# Vision Language Models


Vision language models are complex systems that process both images and text. They generate text based on images and text inputs. These models are powerful and can handle many different types of images, such as documents and web pages. They can be used for several purposes, including chatting about images, recognizing images based on instructions, and understanding documents. Some of these models can even identify and outline specific parts of images or provide information about the location of objects in an image.

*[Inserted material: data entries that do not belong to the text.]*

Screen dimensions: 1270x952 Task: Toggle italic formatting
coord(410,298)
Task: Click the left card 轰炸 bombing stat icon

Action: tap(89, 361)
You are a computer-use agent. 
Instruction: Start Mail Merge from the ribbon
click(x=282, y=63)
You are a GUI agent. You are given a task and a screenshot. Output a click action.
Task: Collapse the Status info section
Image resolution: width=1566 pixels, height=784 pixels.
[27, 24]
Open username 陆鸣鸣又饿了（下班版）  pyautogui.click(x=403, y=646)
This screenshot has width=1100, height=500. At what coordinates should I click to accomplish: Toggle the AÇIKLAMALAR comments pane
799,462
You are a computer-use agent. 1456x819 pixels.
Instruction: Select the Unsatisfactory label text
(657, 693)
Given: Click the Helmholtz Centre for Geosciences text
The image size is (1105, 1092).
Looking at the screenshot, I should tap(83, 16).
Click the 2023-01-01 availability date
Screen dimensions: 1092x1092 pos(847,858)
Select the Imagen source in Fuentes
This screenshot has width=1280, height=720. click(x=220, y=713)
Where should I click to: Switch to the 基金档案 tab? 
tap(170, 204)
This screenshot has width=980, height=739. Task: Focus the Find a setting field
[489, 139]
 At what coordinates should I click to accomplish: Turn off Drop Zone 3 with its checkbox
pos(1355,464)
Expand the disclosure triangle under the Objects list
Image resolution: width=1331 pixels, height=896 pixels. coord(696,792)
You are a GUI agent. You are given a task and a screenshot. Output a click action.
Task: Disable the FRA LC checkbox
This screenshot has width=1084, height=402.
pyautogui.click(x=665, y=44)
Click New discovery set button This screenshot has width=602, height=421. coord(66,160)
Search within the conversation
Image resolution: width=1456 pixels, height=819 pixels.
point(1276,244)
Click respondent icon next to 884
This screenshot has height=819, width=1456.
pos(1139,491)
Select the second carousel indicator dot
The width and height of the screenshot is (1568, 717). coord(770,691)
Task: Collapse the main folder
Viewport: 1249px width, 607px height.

There is a wide variety in the large vision language models available, based on the data they were trained on, how they process images, and their overall capabilities.

![image.png](attachment:image.png)


source: [Huggingface](https://huggingface.co/blog/vlms)

# How to select your VLM?

There are many open vision language models on the Hugging Face Hub.

![image.png](attachment:image.png)


* Source: [Huggingface](https://huggingface.co/blog/vlms)

* Source: [Leaderboard](https://huggingface.co/spaces/opencompass/open_vlm_leaderboard)

# Benchmarking

* [VLMEvalKit](https://github.com/open-compass/VLMEvalKit)
* [LMMS-Eval](https://github.com/EvolvingLMMs-Lab/lmms-eval)
* [MMMU](https://huggingface.co/datasets/MMMU/MMMU)
* [MMBench](https://huggingface.co/datasets/lmms-lab/MMBench)



# LLAVA Finetunning

In the exciting world of artificial intelligence, combining language and vision is a big step forward. Among many models that do this, LLaVA really stands out. It doesn't just compete with other models, it surpasses them in what it can do.
Here, we'll look at what the Large Language-and-Vision Assistant (LLaVA) can do. Our main aim is to explain how to adjust LLaVA for AI developers, whether they're using Colab Pro or their own setups. We'll provide easy-to-use code to simplify the process.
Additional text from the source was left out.